At the time, his mother had retired as a registered nurse working at Queens General Hospital in New York, NY, but she took on work at the Police Athletic League (PAL) to fund her yearly vacations because she did not have additional earnings outsides of her pension and savings.

“My proudest moment to this day was that I drove straight home, and I put it in my book straight shooter, I drove straight from Manhattan to Queens, New York. I walked right in that PAL and I grabbed her by the arm and I said ‘Let’s go,'” Smith expressed on the podcast. “I looked at her boss, and I said ‘My mother’s not coming back,’ and I drove her back home three blocks away, and she was like ‘What’s going on?’ and I told her I signed this contract’… I said ‘The mortgage is paid.’ I said ‘And your vacation,’ and I handed her two tickets to a trip to Europe, and I said, ‘You ain’t got to work no more. Go and enjoy yourself. It’s my turn.’ And that to this day is the proudest moment of my life. There’s no other moment.”

 

Smith also mentioned that the rewards for his mother, who passed away in 2017, could have also included her dream home, but at the time his contract was not sufficient to afford the purchase, not until his 2019 contract worth $60 million, according to Bloomberg.

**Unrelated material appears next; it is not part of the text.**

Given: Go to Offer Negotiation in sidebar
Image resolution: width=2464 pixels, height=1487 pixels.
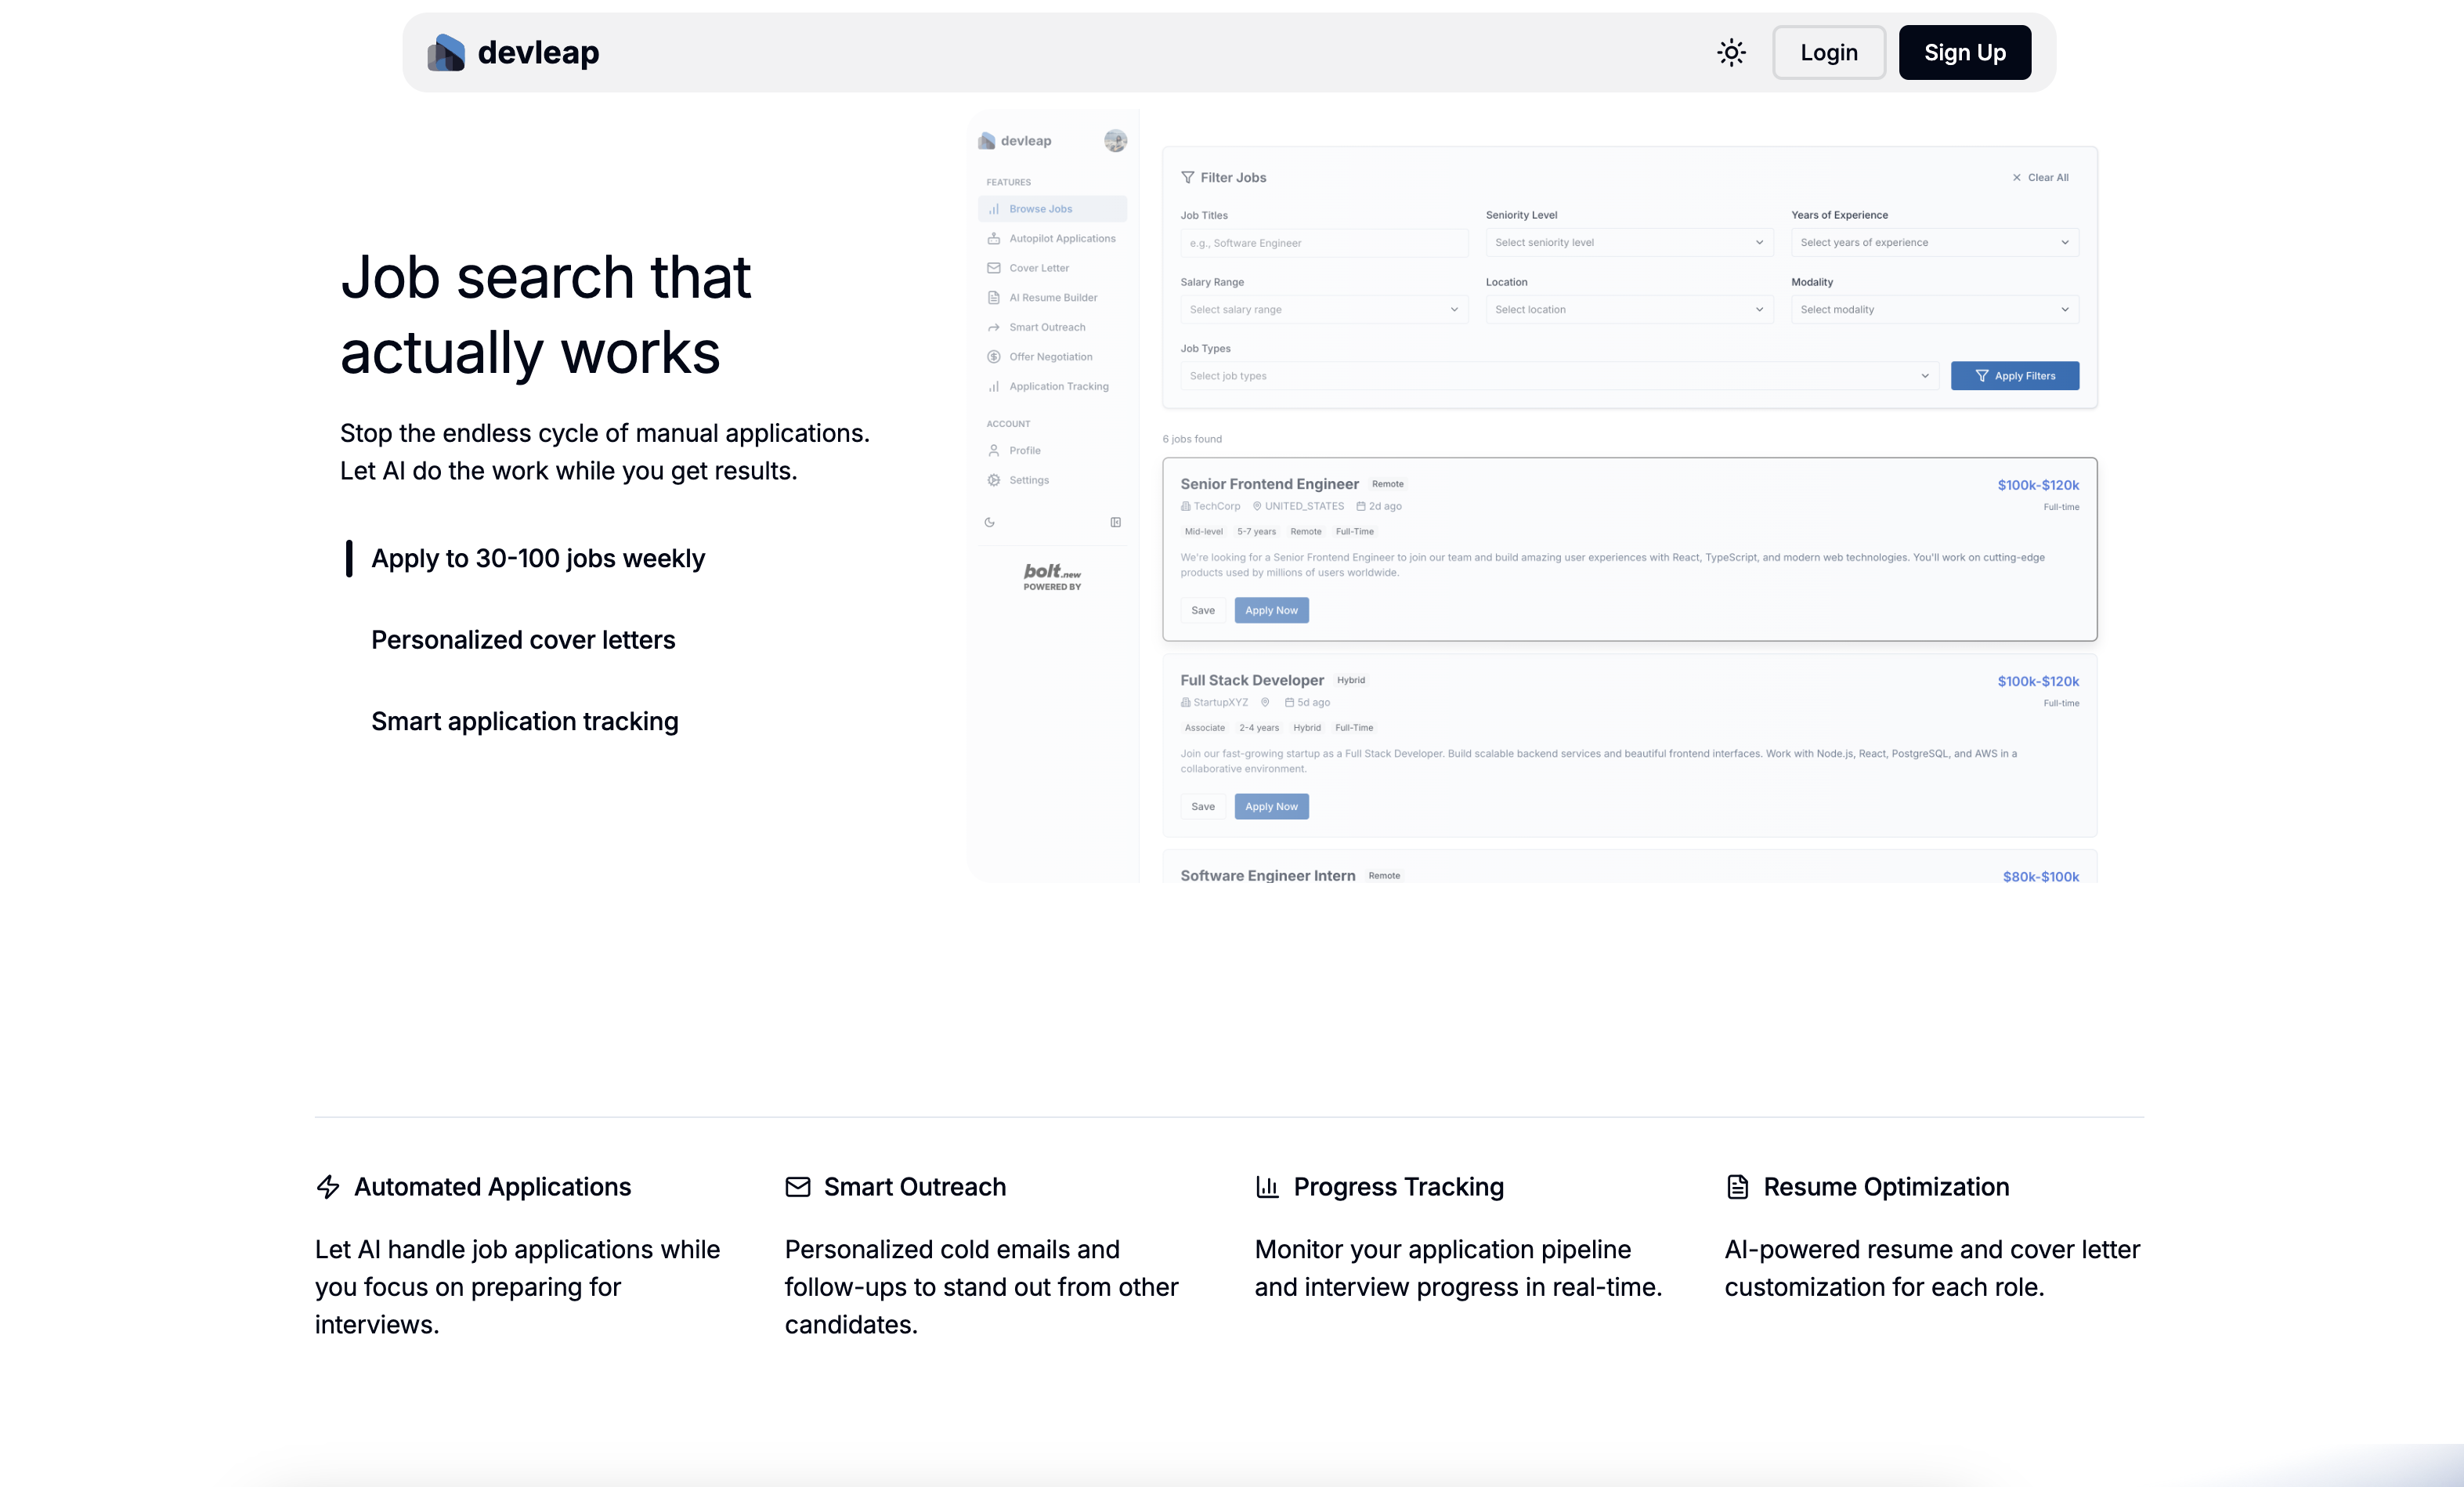Looking at the screenshot, I should point(1050,357).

“To watch my mother struggle the way that she did all of those years trying to take care of us because my father was real negligent and didn’t do his part, to see her go through what she went through and for me to have that moment,” he stated. “The only thing that would have been better was 2019 because that’s when I really did get the contract. That contract was excessively more than the one that I signed back in 2005. That contract would have enabled me to buy her a dream house in St. Thomas you know and take care of everything.”